This is a good question and the terrain commands I'm dying to try out - haven't touched any DB Pro code in years.
I wonder about this also, making terrains - the right way for out side etc. I've read and have more or less seen - that Flight Sims for example - DEFINATELY are designed and considered a different animal than a FPS for example, like Far Cry - (Which had an awesome Hang glider part.. on a side note!) Reason being the amount of terrain you want to cover, and the amount of mem etc and info - you need to get into a scene - and the detail necessary to get the "effect" or "experience" you're after.
In a flight sim, this is usually done where chunks get loaded as they are neded - almost how I evision the "rotating" matrix is supposed to work - but the heights and terrain tiles etc - are appropriate for where the player/plane/heli/parachute dude happen to be - which is techicallay (I'd venture to guess) directly stationary and the scenery is smooth (hopefully) scrolled appropriately as the player progresses.
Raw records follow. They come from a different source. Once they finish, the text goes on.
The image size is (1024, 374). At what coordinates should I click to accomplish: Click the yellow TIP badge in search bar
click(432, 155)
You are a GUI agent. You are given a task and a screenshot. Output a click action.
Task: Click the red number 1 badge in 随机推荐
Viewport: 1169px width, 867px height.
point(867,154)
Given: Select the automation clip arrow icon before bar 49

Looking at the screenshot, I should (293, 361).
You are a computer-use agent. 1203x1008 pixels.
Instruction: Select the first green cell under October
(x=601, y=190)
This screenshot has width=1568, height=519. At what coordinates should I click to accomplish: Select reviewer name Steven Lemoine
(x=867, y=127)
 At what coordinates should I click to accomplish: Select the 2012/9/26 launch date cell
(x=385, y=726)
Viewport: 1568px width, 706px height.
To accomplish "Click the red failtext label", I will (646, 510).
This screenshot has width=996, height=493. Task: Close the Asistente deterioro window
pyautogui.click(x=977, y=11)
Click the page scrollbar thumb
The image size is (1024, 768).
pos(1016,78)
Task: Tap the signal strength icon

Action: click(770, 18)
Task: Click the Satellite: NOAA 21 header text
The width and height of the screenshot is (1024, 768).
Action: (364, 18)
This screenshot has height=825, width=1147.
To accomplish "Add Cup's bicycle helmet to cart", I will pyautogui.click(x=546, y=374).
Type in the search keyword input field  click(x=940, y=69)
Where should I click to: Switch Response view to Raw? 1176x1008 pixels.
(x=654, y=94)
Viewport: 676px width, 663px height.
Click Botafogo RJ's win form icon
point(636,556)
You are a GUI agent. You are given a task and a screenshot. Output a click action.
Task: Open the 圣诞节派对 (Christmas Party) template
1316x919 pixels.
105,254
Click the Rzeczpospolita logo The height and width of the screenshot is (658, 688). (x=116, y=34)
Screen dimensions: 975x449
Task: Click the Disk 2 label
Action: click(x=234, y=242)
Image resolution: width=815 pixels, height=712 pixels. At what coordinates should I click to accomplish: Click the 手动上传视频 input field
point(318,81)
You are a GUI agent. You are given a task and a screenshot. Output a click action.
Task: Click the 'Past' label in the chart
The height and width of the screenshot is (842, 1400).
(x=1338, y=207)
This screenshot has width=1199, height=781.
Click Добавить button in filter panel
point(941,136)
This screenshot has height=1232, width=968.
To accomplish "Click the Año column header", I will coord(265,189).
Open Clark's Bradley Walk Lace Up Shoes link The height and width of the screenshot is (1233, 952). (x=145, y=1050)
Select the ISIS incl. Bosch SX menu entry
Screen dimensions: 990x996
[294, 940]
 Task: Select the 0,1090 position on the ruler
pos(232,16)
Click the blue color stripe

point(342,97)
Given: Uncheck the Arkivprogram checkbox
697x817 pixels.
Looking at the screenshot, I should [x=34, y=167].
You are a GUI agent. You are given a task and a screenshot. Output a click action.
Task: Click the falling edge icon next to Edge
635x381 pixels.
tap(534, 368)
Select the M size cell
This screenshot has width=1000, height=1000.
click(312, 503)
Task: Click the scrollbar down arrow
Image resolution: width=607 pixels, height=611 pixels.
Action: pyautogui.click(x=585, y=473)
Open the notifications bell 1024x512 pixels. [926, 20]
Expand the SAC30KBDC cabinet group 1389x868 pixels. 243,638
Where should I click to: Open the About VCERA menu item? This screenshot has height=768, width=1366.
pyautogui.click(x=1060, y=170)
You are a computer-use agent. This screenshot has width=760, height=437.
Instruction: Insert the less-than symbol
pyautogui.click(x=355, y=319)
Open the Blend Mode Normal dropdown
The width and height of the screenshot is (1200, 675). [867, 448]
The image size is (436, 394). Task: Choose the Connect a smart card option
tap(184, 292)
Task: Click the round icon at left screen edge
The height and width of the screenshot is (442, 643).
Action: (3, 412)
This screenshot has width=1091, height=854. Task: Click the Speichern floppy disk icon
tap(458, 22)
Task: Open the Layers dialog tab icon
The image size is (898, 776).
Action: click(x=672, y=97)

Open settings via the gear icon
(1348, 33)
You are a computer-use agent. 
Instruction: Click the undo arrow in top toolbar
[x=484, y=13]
In something like far cry, there are documents I've read (Especially by this lady named TinkerGirl) who correctly describes how games can give great game play and the illusion of grandeur and size while really just restricting vision (For render optimization concerns) and controlled "views" (For both render and preventing the user from seeing enough that the game looks model railroad'ish by letting them see TOO much), forcing (without player noticing) to follow a more or less linear path etc.
The other concern is naturally speed. We all know DBP has its strengths and weaknesses - and leveraging those to get the scale we want along side performance can be a challenge. Deciding on what to preload, what to recycle, what poly's to drop, etc. Can be a challenge. This might be where DarkGTK beceomes our best friend giving us both the "quick access" to DirectX and 3D (Without 30 definations and API calls to just get the screen cleared and load a model and and tell mom or the wife) while still having all the other high level language tools available for things like object oriented classes, string manipulation - heck - database access and other user interfaces may be possible by in one app starting and stoping the API as needed. But - as a DarkBasic(Pro) coder - even if I'm a bit rusty personally - I know its important as heck to write lean and mean routines to get the higher Frames Per Second in complicated scenes and AI routines etc.
Well - enough ranting from me. I definately like this subject - as I seem to have more fun making terrains (or trying to) than making box levels - and I'd say each is completely different is design both graphical and from a coding perspective.